» **Source extract**:
Pancake Masquerade

| 02 Mar 2015 | 04:22

    Soak up a post-Halloween hangover at IHOP

    At some point in the Halloween celebration, your addled brain will to realize you need to eat something. This may happen at 4 a.m., while you're still out and about, or it may happen at noon the next day.

    When it does, the vague concept of food that starts to form in your sodden head most likely coalesces into something carb-heavy, childish, unchallenging: pancakes. Thanks to an amazing market saturation and its de facto trademarking of the very word, when most of the country wants pancakes, consumer instinct pulls them to IHOP. Until recently, however, New Yorkers somehow muddled through with Greek diners, and delis.

    Now we too have this oddly sterile breakfast depot at our disposal, on East 14th Street between Second and Third avenues. So when you regain the ability to form complete sentences and manage to say to your friends, boyfriend/girlfriend or that stranger who's in your house for some reason, "Let's get pancakes," your consumer instinct will kick in and lead you straight there. It's an oddity for some, a taste of home for others, and is so far drawing a huge business-so much so that at prime weekend brunch time the wait can be over an hour and at night (it's 24 hours, as all good diners should be) there's a bouncer at the door to keep the crowds civilized.

    IHOP's menu offers a great number of things, and they're clearly hoping to be your one-stop chain restaurant for breakfast, lunch, etc. However, everyone's here for the pancakes and they know it. Even the one woman I saw who ordered a sandwich also got a side of pancakes, just to keep the universe in balance.

    There are basically three types on offer ? plain, fruit-based and ludicrously extravagant-all available in combinations that include a second full meal of eggs, hash browns and meats. Do not venture down that path, even if you're convinced you're ravenous-the pancakes alone will sink you like a stone, guaranteed. Get bacon or sausage on the side, if you insist.

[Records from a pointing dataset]
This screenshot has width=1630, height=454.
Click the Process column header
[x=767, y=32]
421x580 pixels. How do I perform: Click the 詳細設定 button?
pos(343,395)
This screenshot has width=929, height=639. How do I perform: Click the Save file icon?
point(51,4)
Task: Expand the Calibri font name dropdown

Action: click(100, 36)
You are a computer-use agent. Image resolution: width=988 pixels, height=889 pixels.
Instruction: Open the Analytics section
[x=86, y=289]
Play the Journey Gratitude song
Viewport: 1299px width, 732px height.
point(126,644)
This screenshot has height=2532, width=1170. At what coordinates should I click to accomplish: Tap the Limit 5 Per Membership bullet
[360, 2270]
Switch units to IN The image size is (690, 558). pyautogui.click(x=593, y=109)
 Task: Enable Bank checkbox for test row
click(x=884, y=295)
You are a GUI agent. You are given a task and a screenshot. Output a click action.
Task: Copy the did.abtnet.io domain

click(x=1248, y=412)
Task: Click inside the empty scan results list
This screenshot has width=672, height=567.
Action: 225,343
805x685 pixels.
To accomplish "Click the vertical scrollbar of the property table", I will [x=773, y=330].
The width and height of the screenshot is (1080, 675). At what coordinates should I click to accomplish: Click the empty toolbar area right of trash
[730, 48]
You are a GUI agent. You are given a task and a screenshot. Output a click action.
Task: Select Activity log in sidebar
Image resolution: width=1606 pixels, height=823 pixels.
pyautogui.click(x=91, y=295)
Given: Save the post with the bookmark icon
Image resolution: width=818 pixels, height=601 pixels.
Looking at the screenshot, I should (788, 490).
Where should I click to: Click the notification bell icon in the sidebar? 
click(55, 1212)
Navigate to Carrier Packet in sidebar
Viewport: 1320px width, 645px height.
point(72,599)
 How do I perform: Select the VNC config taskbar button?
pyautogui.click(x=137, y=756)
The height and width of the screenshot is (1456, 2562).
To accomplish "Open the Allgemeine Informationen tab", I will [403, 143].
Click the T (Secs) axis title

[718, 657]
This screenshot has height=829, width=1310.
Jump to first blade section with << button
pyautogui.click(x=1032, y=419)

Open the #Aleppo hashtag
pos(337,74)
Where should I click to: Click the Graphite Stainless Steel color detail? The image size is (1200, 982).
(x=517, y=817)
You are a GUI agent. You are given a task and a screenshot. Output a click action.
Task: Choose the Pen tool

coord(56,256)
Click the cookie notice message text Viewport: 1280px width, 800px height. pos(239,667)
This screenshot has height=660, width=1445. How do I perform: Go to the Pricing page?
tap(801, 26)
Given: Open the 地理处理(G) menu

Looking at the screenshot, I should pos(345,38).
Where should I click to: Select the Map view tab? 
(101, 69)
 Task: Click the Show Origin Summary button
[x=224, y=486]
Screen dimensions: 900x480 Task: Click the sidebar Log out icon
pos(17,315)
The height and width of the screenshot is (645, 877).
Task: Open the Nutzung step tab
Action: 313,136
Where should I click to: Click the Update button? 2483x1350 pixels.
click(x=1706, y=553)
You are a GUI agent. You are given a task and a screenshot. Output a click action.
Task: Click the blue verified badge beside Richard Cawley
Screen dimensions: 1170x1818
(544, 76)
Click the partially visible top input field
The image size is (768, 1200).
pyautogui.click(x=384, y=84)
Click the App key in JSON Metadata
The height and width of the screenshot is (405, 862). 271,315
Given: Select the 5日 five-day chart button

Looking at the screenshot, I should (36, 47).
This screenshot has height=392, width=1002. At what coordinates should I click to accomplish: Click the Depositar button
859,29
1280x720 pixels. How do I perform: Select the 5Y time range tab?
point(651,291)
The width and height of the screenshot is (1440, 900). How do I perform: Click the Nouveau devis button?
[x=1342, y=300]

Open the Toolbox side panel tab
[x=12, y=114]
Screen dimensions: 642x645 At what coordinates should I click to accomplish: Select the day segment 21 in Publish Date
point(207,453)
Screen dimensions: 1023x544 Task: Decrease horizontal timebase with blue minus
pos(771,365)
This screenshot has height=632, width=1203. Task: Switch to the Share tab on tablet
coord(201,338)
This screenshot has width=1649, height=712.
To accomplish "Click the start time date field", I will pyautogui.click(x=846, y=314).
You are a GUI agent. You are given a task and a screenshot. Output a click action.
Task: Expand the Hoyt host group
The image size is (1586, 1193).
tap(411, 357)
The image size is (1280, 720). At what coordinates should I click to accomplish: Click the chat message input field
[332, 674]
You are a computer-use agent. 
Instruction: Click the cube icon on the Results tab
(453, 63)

» **Instructions**:
1 – List the three types of pancakes that the IHOP review says are on offer.
2 – Extend the IHOP review with a few more sentences, starting after its final line.

» **In response**:
1 – Plain, fruit-based, and ludicrously extravagant.

2 –
    If you're still feeling shaky by the time you're seated, stick to the plain (sorry, "award-winning original buttermilk") and curl up with the thermos of coffee provided to every table-a genuinely brilliant innovation. I don't know what award they won, but these are indeed the Platonic ideal of pancakes, a feat of corporate cooking that looks and tastes exactly the same every time. Uniformly fluffy interior, golden brown crust ringed with a pale spine where the cake missed the griddle-you're not quite sure they're real, even as you eat them.

    Your steadier companion may decide to keep the party going with a more Willy Wonka-esque innovation. Cinn-A-Stack? pancakes are layered with a cinnamon ooze and topped with cream cheese icing, while New York cheesecake pancakes have pellets of cheesecake scattered through the batter before cooking. The effect is less jarringly dessert-like-as if a real person making pancakes with real buttermilk took these off the griddle a second too soon, leaving a slightly creamier interior and a hint of tang. They come drowned in a strawberry topping that is diabetes on a plate and should be asked for on the side or not at all; these do best with the warmed original syrup brought out with the dishes.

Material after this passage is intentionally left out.